[Saved entries]
>>

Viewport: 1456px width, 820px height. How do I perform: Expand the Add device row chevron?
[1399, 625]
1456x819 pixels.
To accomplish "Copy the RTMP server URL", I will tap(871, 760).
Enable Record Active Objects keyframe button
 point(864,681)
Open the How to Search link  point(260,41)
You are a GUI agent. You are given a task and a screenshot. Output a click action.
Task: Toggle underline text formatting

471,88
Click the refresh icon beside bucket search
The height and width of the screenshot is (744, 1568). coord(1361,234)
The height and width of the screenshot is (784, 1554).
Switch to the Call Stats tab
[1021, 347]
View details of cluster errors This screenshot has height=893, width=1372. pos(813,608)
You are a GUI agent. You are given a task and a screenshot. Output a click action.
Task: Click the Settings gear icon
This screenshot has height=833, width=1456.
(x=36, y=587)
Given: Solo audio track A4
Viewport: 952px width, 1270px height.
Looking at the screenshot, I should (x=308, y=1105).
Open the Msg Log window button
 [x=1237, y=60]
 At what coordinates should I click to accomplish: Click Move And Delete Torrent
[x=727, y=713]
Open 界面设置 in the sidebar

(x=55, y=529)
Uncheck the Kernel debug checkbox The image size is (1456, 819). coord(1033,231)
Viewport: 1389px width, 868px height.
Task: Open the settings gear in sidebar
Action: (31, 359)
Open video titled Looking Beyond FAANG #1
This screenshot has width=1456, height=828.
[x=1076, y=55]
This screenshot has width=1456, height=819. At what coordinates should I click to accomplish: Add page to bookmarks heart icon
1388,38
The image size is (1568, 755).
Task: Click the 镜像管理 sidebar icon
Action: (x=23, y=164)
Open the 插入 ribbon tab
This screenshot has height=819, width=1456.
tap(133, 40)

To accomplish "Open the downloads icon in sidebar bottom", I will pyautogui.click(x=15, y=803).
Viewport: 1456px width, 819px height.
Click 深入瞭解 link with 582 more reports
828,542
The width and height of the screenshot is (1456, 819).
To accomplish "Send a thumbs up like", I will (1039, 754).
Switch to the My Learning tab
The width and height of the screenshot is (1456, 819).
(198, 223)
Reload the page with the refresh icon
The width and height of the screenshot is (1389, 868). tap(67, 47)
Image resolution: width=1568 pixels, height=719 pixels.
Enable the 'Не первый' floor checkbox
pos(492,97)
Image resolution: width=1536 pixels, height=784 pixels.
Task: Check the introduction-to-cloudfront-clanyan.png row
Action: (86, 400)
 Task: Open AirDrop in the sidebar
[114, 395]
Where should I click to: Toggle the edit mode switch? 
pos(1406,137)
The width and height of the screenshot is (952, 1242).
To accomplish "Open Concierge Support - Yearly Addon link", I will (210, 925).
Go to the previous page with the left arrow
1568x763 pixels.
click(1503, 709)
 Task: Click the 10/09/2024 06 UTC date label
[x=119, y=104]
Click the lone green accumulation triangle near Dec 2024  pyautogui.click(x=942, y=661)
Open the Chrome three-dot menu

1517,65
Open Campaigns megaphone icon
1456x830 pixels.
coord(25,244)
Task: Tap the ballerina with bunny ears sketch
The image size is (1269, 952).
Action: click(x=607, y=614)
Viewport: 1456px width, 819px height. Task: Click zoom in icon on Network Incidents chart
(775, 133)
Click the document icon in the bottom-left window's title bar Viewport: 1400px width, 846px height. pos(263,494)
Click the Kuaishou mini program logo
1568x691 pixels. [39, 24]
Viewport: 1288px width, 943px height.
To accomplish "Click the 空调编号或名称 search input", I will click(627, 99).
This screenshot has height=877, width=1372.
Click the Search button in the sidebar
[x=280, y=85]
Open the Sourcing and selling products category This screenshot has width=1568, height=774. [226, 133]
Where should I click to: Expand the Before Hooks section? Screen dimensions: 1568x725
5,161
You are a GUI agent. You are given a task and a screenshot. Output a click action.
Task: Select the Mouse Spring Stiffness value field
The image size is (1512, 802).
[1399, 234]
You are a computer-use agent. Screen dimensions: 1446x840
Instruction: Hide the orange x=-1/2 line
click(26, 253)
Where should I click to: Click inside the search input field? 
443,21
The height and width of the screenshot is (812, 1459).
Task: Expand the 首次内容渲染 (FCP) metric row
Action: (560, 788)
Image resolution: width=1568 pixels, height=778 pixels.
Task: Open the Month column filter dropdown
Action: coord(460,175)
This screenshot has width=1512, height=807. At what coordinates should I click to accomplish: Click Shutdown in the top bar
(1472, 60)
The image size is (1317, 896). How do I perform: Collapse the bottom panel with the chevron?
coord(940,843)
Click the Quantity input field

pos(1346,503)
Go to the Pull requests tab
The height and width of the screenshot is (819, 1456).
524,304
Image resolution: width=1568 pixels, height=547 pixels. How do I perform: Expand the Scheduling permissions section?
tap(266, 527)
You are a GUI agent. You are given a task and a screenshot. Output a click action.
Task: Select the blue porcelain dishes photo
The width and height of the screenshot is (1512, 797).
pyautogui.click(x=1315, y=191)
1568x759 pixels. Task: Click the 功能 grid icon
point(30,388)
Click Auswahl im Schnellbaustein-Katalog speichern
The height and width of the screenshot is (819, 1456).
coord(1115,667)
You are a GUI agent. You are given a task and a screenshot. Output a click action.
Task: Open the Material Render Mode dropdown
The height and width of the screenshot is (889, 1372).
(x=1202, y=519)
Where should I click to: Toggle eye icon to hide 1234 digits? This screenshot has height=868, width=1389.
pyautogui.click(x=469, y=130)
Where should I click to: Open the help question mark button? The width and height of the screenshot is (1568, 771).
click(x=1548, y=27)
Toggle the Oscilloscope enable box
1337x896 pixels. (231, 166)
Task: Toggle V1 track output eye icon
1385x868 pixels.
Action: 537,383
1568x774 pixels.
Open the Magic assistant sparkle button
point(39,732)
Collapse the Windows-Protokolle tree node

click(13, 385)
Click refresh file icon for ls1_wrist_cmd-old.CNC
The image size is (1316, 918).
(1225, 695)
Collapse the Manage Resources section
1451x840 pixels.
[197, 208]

<<

[TASK GOAL] Copy every line from the records that holds the string "Select".

[RESULT OF THIS TASK]
Task: Select the Mouse Spring Stiffness value field
Task: Select the blue porcelain dishes photo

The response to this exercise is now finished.